A chemical mechanism for the catalytic cycle for AANATA, consistent with our new data and previously published data,[21,37] is illustrated in Scheme 1. The mechanism features (a) chemistry occurring after the formation of the AANATA·acetyl-CoA·tyramine complex, (b) Glu-47 serving as a general base to facilitate water-assisted deprotonation of tyramine, (c) nucleophilic attack of deprotonated tyramine at the carbonyl of the acetyl-CoA thioester to form a zwitterionic tetrahedral intermediate, (d) collapse of the tetrahedral intermediate with the concomitant protonation of CoA, and (e) ordered product release with CoA-SH departing last to regenerate AANATA for the next round of catalysis. Our only evidence of the ordered product release is the data showing that CoA-SH binds to AANATA in the absence of N-acetyltyramine (Figure 7) and is consistent with the ordered binding of substrates, acetyl-CoA binding first. The release of CoA-SH is partially rate-determining because of the AANATA conformation that has a relatively high affinity for CoA-SH. The Arg-153–Asp-46 salt bridge is critical to maintaining AANATA in this conformation, and the affinity for CoA-SH increases as the CoA-S– thiolate forms at higher pH.

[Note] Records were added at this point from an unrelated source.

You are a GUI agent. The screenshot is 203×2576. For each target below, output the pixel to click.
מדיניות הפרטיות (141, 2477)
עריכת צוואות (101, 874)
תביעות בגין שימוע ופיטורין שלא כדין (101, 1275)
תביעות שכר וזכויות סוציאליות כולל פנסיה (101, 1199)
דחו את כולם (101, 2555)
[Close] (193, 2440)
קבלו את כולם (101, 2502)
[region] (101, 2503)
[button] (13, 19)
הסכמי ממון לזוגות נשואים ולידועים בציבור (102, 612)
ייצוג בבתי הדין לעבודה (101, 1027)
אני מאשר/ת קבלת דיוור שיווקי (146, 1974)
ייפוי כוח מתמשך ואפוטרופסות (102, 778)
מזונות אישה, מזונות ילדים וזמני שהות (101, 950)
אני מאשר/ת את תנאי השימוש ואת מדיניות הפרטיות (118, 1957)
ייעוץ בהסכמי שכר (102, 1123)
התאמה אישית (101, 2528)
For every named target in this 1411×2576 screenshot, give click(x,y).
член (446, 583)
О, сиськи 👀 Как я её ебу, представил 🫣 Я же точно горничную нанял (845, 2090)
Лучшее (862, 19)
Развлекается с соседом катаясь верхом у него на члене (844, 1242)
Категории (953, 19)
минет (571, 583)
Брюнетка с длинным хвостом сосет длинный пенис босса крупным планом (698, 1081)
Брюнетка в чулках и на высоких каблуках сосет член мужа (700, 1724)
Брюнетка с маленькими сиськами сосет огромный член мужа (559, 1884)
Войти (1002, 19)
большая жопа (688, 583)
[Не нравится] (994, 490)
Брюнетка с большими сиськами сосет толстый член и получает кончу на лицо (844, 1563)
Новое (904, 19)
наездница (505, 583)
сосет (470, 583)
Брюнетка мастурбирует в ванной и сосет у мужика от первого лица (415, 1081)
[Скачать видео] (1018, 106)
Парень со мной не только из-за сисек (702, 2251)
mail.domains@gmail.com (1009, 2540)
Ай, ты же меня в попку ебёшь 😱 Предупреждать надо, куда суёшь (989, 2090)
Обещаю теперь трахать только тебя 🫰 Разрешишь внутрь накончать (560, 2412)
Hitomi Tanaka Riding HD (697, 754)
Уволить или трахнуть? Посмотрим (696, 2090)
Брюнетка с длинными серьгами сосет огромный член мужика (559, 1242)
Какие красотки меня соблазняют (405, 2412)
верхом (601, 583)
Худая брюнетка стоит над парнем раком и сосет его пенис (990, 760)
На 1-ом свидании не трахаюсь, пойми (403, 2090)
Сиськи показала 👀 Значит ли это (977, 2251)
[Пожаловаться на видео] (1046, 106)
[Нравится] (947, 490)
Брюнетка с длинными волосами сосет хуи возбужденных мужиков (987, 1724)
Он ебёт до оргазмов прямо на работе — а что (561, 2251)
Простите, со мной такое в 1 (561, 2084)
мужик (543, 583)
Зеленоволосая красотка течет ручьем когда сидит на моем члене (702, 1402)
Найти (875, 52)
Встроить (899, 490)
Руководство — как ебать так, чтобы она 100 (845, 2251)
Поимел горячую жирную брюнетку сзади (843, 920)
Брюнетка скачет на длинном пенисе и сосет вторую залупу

One issue remaining with this mechanism is the roles played by Ser-182 and Ser-186 in catalysis, given that Ser-186 was proposed to serve as the general acid in AANATA catalysis.[37] A preponderance of the data for the S182A, S186A, and S182A/S186A mutants seem to rule out a direct catalytic role for both Ser-182 and Ser-186, and the transfer of a proton from a serine hydroxyl to a thiol is thermodynamically unfavorable. Instead, we suggest that Ser-182 and Ser-186 are involved in an elaborate network of hydrogen bonds that function in both substrate binding and catalysis (Figure 4). Mutation of Ser-182 and/or Ser-186 to alanine alters the hydrogen bonding network, changing the active site architecture. This alteration of the active site is reflected in the changes observed in the kcat,app and Km,app values for the S182A, S186A, and S182A/S186A mutants.

Conclusions

We determined that D. melanogaster AANATA will catalyze the formation of N-acylarylalkylamides from a broad array of corresponding acyl-CoA and arylalkylamine substrates. These data validate the potential role of N-acyltransferases in fatty acid amide biosynthesis and provide structure–activity data for the future development of inhibitors to this class of enzymes. A chemical mechanism for AANATA, consistent with all the data available for this enzyme,[21,37] is illustrated in Scheme 1. Substrate binding is sequential ordered with acetyl-CoA binding first, meaning that catalysis occurs only after the formation of an AANAT·acetyl-CoA·arylalkylamine ternary complex. We identified Glu-47 as the general base involved in the water-assisted deprotonation of the positively charged amino group of the donor substrate via an active site “proton wire”. The deprotonation of a species with a pKa,app of 9.8 was attributed to the formation of the tightly bound CoA thiolate. Finally, our mutagenesis data suggest that protein dynamics regulate substrate binding and catalysis in AANATA. The active site amino acids, Asp-46, Pro-48, Arg-153, and His-220, seem to be critical to the regulatory dynamics of the enzyme.